SOAL => Berdasarkan dokumen tentang tanggapan MUI terhadap kritik, jelaskan mengapa Ichwan Sam menilai legalitas fatwa MUI tidak perlu dipersoalkan lagi. Jawab dalam satu sampai tiga kalimat.

DOKUMEN =>
━━━━━━━━━━

Warta

Ichwan: MUI Tidak Anti Dikritik

Sel, 25 Desember 2007 | 11:57 WIB

Surabaya, NU Online
Adanya sebagian tokoh yang mengkritik Majelis Ulama Indonesia (MUI) seputar fatwa yang dikeluarkan, mendapatkan tanggapan dari Sekretaris Umum MUI Pusat H. Ichwan Sam. Dalam pandangan Ichwan, pihaknya tidak anti kritik. Hanya saja perlu dilihat dari mana datangnya kritik itu dan apa dasarnya mengkritik.

“Kalau kritiknya atas dasar keagamaan, layak diperhatikan dan dipertimbangkan. Tapi kalau membawa-bawa politik atau masalah-masalah yang terkait dengan HAM, itu harus dipertanyakan,” kata Ichwan kepada NU Online di Jakarta pada Selasa (25/12).;

Ganti Ichwan yang mempertanyakan masih adanya orang yang mempertanyakan legalitas fatwa MUI. Bagi Ichwan, fatwa MUI sudah jelas legal dan tidak perlu dipersoalkan lagi. “Bagaimana tidak ada legalitas, MUI ada itu salah satu fungsinya untuk memberikan nasehat, diminta atau tidak,” sergahnya.

━━━━━━━━━━

CUPLIKAN DATA =>

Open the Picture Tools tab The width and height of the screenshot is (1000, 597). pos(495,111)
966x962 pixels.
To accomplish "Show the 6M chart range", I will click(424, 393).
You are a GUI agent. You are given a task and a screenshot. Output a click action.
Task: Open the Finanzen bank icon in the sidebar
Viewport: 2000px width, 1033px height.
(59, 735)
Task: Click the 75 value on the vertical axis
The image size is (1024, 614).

━━━━━━━━━━

JAWABAN BENAR => Menurut Ichwan Sam, fatwa MUI sudah jelas legal karena salah satu fungsi keberadaan MUI adalah memberikan nasehat, baik diminta maupun tidak. Karena itu, legalitas fatwa tersebut tidak perlu dipersoalkan lagi.